| Task to complete |
Give back the full listing, character for character, with no pictures.

#####

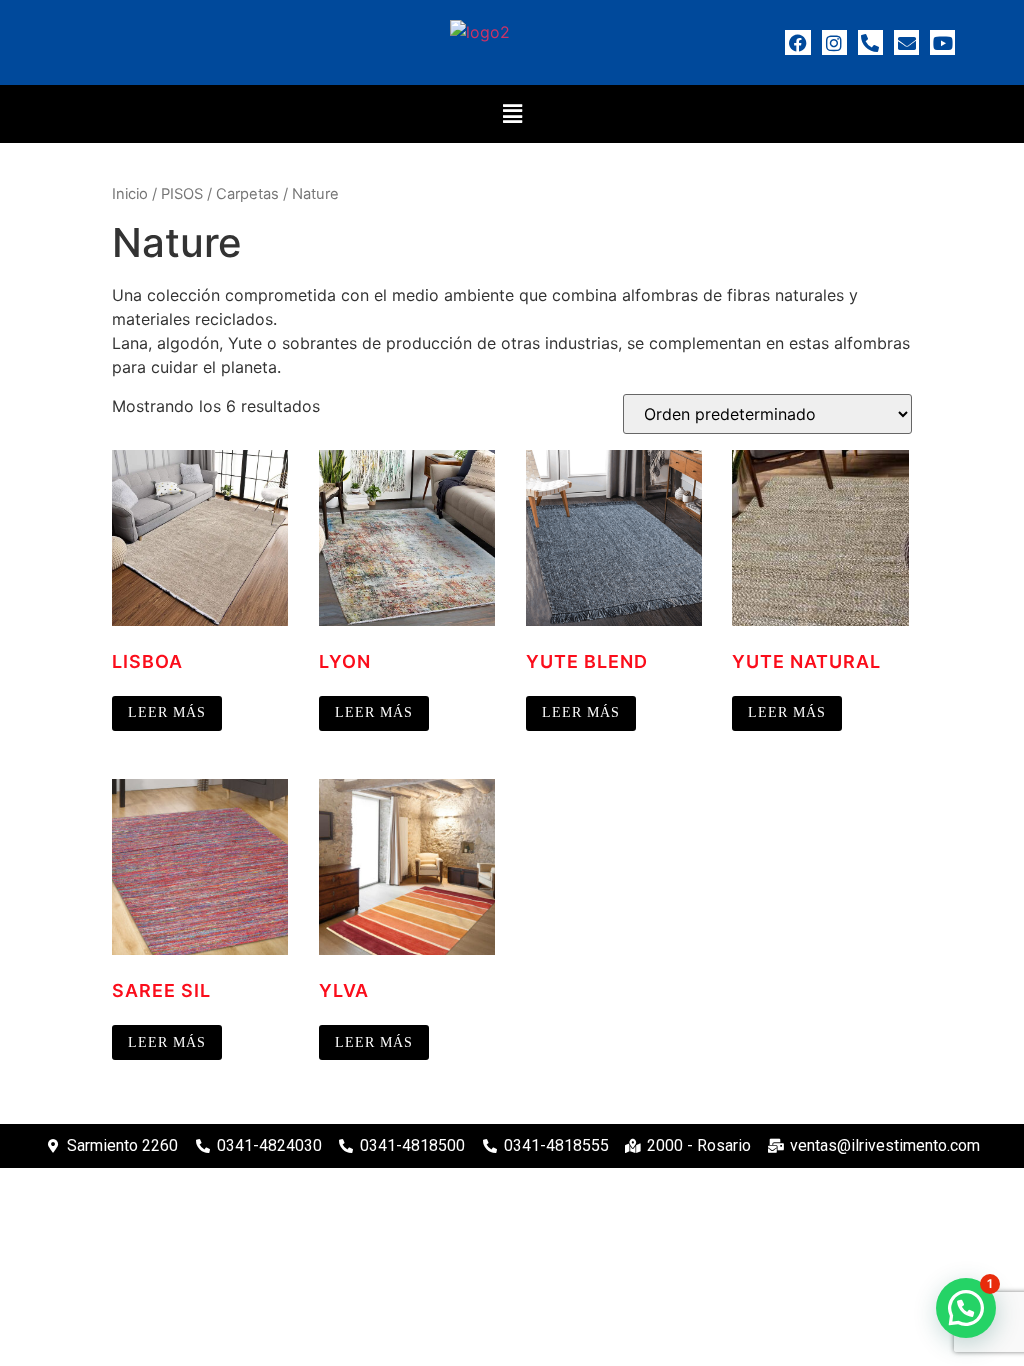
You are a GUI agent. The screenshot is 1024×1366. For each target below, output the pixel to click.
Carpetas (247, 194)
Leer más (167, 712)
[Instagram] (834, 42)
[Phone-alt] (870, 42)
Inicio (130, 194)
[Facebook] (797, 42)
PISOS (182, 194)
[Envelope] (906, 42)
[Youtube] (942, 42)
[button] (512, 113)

#####

| Task output |
You are a GUI agent. The screenshot is 1024×1366. For each target below, output the pixel to click.
Carpetas (247, 194)
Leer más (167, 712)
[Instagram] (834, 42)
[Phone-alt] (870, 42)
Inicio (130, 194)
[Facebook] (797, 42)
PISOS (182, 194)
[Envelope] (906, 42)
[Youtube] (942, 42)
[button] (512, 113)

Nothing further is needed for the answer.